WORK INSTRUCTION 1 –
Retype the part of the Gaza article from "More than 100" up to and including "in the past?".
WORK INSTRUCTION 2 –
Answer these questions using the article on the Gaza violence:
(a) About how many Palestinians live in the Jabaliya refugee camp?
(b) In which place inside Israel did Wednesday's rockets kill two children?
(c) How deep is the buffer zone the Israeli army says it is clearing?
WORK INSTRUCTION 3 –
Write the next part of the article on the Gaza violence, starting after its final line.

PASSAGE PROVIDED –
+++

BBC News Online looks at the key questions behind the current violence in the Gaza Strip.
Recent fighting has been in one of the most densely populated areas in the world
What has sparked the latest surge in violence?
Israeli forces have moved into northern Gaza in force and Palestinian gunmen are fighting back. The incursion is becoming one of the bloodiest passages of fighting in four years of Palestinian uprising.
The aim of the operation, the Israelis say, is to stop militants from Hamas launching Qassam rockets into neighbouring southern Israel.
The escalation in Gaza comes in part because Hamas have managed to pack more explosives into their homemade rockets, making them far more deadly. For years they were ineffective, causing damage and some panic, but killing no-one. But this has changed dramatically in recent months.
On Wednesday, rockets fired by Palestinian militants killed two Israeli children and wounded at least 10 people in Sderot inside Israel.
What are the Israeli military's tactics?
The Israeli army has been trying to stop the rockets fired from Gaza for years. Palestinian militants are able to set up and fire and then escape, all within minutes, making it difficult for the Israeli forces to stop them.
Now the Israeli army is going into the heart of Jabaliya - the refugee camp that is home to about 100,000 Palestinians and said to be one of the most densely packed places on earth.
More than 100 tanks, armoured personnel carriers and bulldozers are involved in the operation, and helicopter gunships have been used.
The Israeli cabinet has backed plans to turn the current Gaza incursion into a major, open-ended offensive to stop the persistent rocket fire from the area.
The Israeli army has said that the it is clearing a 9 km deep buffer zone to force Palestinian militants into retreat, putting their rockets out of range of their targets in Israel.
Have these type of operations worked in the past?

+++

[Data excerpts]
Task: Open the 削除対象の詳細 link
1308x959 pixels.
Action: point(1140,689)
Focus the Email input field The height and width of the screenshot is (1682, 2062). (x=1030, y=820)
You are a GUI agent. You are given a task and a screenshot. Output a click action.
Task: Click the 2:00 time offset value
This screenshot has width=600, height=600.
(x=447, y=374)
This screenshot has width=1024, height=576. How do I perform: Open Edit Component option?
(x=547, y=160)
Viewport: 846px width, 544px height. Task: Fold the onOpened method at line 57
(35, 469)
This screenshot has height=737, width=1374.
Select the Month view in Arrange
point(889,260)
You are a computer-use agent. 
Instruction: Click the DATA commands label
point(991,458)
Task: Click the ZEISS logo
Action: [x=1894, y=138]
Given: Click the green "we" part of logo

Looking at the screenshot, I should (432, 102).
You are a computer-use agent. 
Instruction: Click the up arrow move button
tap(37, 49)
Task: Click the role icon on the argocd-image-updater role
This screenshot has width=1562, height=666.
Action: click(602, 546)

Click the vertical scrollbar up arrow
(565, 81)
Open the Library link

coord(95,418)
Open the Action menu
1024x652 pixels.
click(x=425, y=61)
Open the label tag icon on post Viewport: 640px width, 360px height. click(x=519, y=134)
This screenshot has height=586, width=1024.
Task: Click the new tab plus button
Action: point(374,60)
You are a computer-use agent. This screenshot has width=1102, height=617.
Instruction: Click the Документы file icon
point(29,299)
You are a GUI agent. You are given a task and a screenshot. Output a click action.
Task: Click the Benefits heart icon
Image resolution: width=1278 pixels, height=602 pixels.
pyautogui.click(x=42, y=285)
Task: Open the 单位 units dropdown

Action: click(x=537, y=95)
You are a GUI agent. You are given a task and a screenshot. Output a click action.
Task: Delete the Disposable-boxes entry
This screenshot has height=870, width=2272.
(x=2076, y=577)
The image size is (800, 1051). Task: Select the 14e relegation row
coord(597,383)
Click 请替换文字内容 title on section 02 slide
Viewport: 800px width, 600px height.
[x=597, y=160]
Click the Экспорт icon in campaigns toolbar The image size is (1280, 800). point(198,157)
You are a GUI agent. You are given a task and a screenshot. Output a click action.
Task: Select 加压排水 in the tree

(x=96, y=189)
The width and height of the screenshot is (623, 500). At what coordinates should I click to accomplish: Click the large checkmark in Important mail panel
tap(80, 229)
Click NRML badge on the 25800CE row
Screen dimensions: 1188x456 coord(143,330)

+++

OUTPUT 1 –
More than 100 tanks, armoured personnel carriers and bulldozers are involved in the operation, and helicopter gunships have been used.
The Israeli cabinet has backed plans to turn the current Gaza incursion into a major, open-ended offensive to stop the persistent rocket fire from the area.
The Israeli army has said that the it is clearing a 9 km deep buffer zone to force Palestinian militants into retreat, putting their rockets out of range of their targets in Israel.
Have these type of operations worked in the past?

OUTPUT 2 –
(a) About 100,000
(b) Sderot
(c) 9 km

OUTPUT 3 –
The recent record is not good, and Hamas militants have even been able to fire off rockets into Israel during the current incursion.
The Israeli army has gone into Gaza to try to stop Qassam rockets before. An operation in Beit Hanoun, north east of Jabaliya, left about 20 Palestinians dead, more than 50 homes were destroyed, and hundreds of acres of orange groves levelled. The rockets did not stop.
The Israeli army is being forced to fight inside the tiny alleys of the refugee camps where it is difficult for armoured vehicles and tanks to manoeuvre. They are being faced by masked Palestinians firing automatic rifles and anti-tank missiles, and planting explosives along the streets of the camps in an attempt to blow up the Israeli tanks.
Even much smaller scale Israeli raids in Gaza have resulted in large numbers of casualties among Palestinian civilians and militants, and Israeli soldiers. The Israeli military has been reluctant to enter the congested cities and refugee camps in Gaza, for this reason.
If the Israeli operation is taken to its logical conclusion, the army may have to drive the militants out of the refugee camps.
This was attempted in March 2002 in Jenin, as part of a massive re-invasion of the West Bank. Large parts of the refugee camp in Jenin were levelled in days of intense house to house fighting that took a high Palestinian and Israeli toll.
Why does Gaza matter?
Israeli Prime Minster Ariel Sharon's plan to withdraw from Gaza, which Israel has occupied since 1967, has put it right at the centre of the current conflict.
Israel is planning to pull out its 8,000 settlers from Gaza and the troops that protect them as part of a disengagement plan. Israel will maintain control of Gaza's borders, coastline and airspace.
About 1.3 million Palestinians live in Gaza, about 900,000 of them refugees from the 1948 war that saw the establishment of Israel. It is a conservative place, where Hamas has a strong social and political influence through its network of mosques and the social services it provides.
Behind the Israeli operation to end Palestinian rocket fire is a struggle between the Israel military and Hamas. Mr Sharon wants to weaken Hamas before the pullout. Hamas wants to battle Israel to the last in the hope of claiming the credit for driving the Israelis out.
Mr Sharon is facing strong Israeli opposition to his withdrawal plan in Israel, and the current violence may be complicating his aims. The violence is seen by opponents as evidence that Israel cannot withdraw from Gaza and leave it to Hamas.